A Dream (a morbid piece. Consider yourself warned.)

Post by Jun » 2005-02-06 18:12

Impenetrable darkness pressed on my chest. I struggled to draw in another breath. The air was thick and warm, almost gooey. I lay in perfect stillness. Not a glimmer of light around. I was caged in and wrapped from head to toe by an invisible blanket that paralyzed me. A dull, vague fear rose in my gut. I could not move my limbs, which felt heavy and numb. Someone stirred almost imperceptibly next to me. Although I could not see, somehow I knew it was Father sitting by my bed. This gave me a slight assurance. He said nothing and moved not. And my throat was too dry to make a sound. So I remained lying there on my back, staring at the blackness above me.
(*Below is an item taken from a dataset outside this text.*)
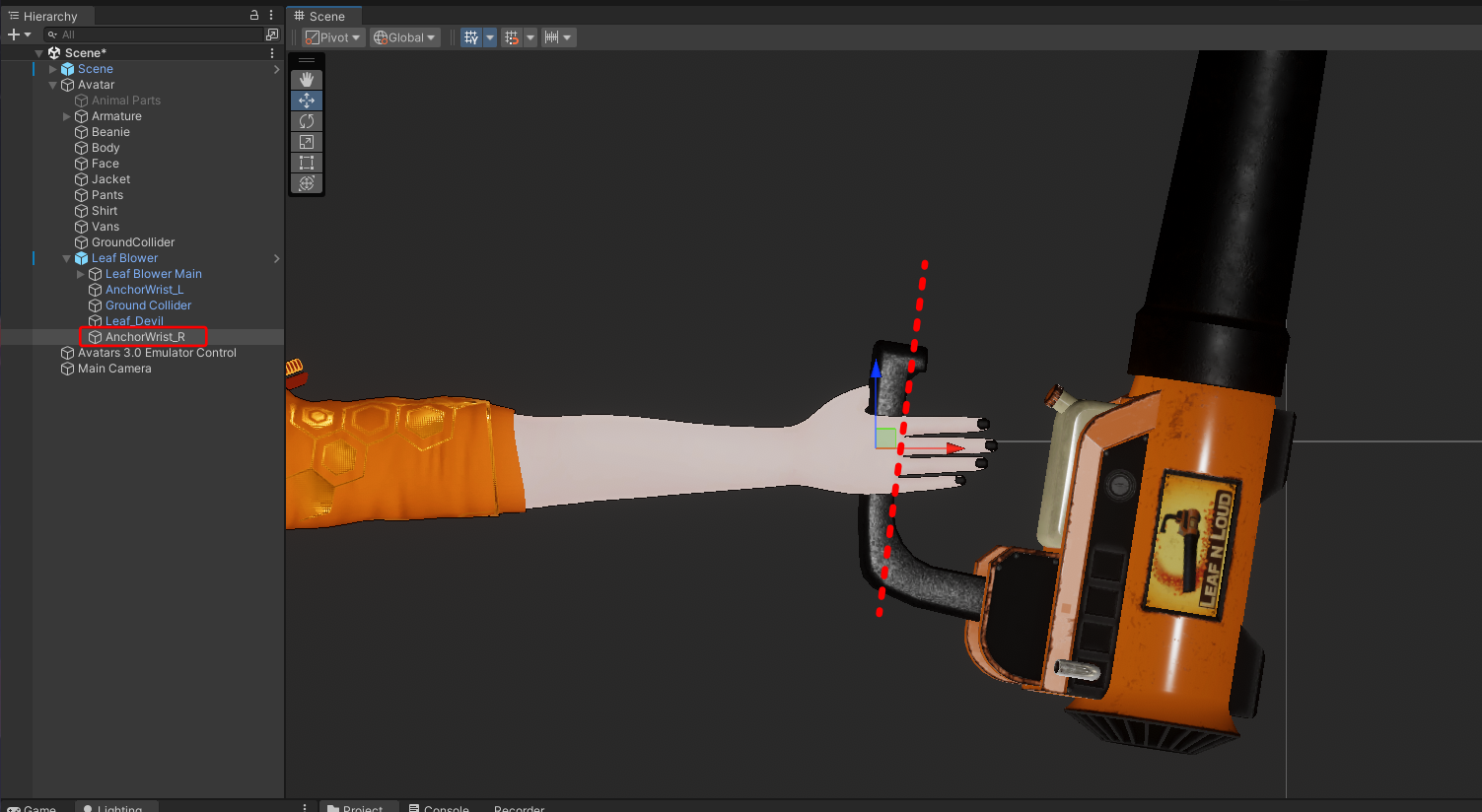Select the Hand view tool
This screenshot has width=1482, height=812.
(307, 79)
Gradually but with certainty, I realized that I was going to die in the next fifteen seconds. It took me a while to grasp the full meaning of the revelation. I was going to die, leave this life and this world, and, since I don’t believe in life after death, I was to slip into the absolute nothingness that is death.

It was only then did I panic. Yet, the panic could not rouse me to lift a finger, for the air became even thinner now. I tried to slow down my breathing, hoping to gain a few more seconds. I knew in my heart that the air would flow slower and slower, until it stopped entering my lungs in fifteen seconds. No, I had probably only ten or twelve seconds.

Suddenly a surge of sadness and fear rushed through my body. I was going to die. Just like that. It seemed rather ironic, the other half of my brain thought. I had always been saying that I feared not death, but a deathless afterlife. Yet when death had finally come, I was freaking out like anyone else, and wondering what lies beyond. There were no real doubts about the disintegration and disappearance of consciousness, even now, but my own consciousness found it nevertheless inconceivable that it would cease to exist, just like that, now.

So I lay on my back, staring at the bottomless abyss in front of my useless eyes. I never thought I would really be sad about dying and not want to let go, yet at this moment my heart was seized with a regret. I had not, I had not… What? I had not done something very important, and that thought twisted my stomach. I was going to die without a peaceful and satisfied mind.

I had no time left. I knew death was stepping closer every second. What would it feel like? What would not feeling anything feel like? It was suddenly so clear and so unimaginable. I almost choked on my own fear. To relieve the anxiety, I tried to prolong and count my breaths as they became more labored, “One, two, three, four…”, knowing that when I got to ten or so it would be all over. Well, shouldn’t that be eight or so? The weight on my chest grew heavier and I was about to fall into the eternal darkness…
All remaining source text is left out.